* **Task objective**:
Leaving out the pictures, restate each record below word for word.

* **Source data**:
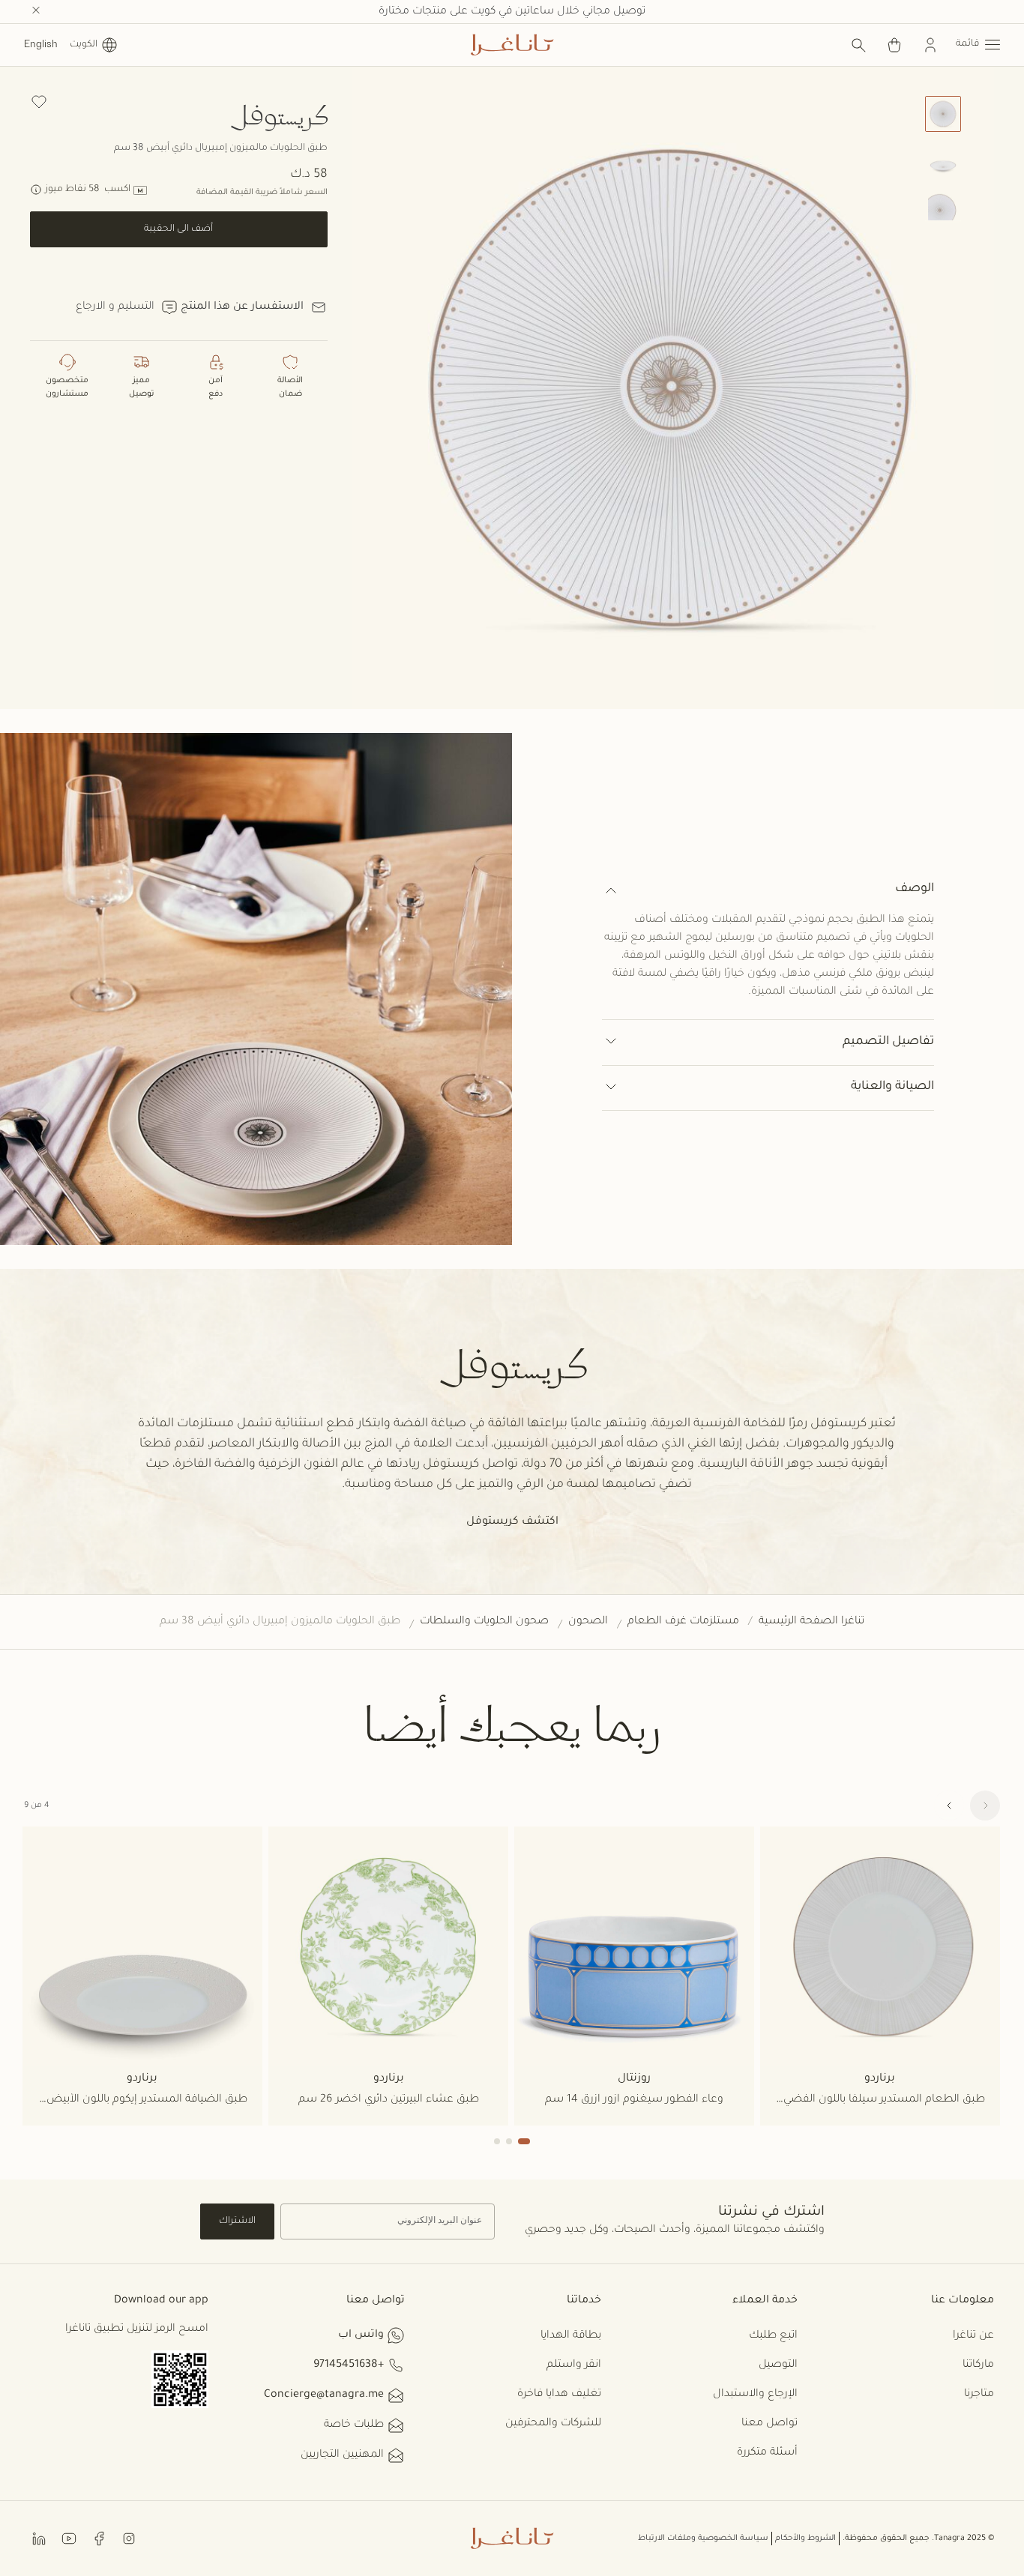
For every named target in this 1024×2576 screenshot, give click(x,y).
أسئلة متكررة (767, 2453)
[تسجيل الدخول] (930, 45)
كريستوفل (278, 114)
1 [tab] (524, 2141)
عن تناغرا (973, 2336)
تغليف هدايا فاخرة (559, 2395)
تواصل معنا (769, 2424)
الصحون (588, 1622)
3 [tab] (497, 2141)
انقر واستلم (573, 2365)
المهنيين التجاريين (342, 2455)
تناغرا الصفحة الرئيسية (811, 1622)
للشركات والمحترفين (553, 2424)
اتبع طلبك (773, 2336)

* **Answer below**:
For every named target in this 1024×2576 screenshot, give click(x,y).
أسئلة متكررة (767, 2453)
[تسجيل الدخول] (930, 45)
كريستوفل (278, 114)
1 [tab] (524, 2141)
عن تناغرا (973, 2336)
تغليف هدايا فاخرة (559, 2395)
تواصل معنا (769, 2424)
الصحون (588, 1622)
3 [tab] (497, 2141)
انقر واستلم (573, 2365)
المهنيين التجاريين (342, 2455)
تناغرا الصفحة الرئيسية (811, 1622)
للشركات والمحترفين (553, 2424)
اتبع طلبك (773, 2336)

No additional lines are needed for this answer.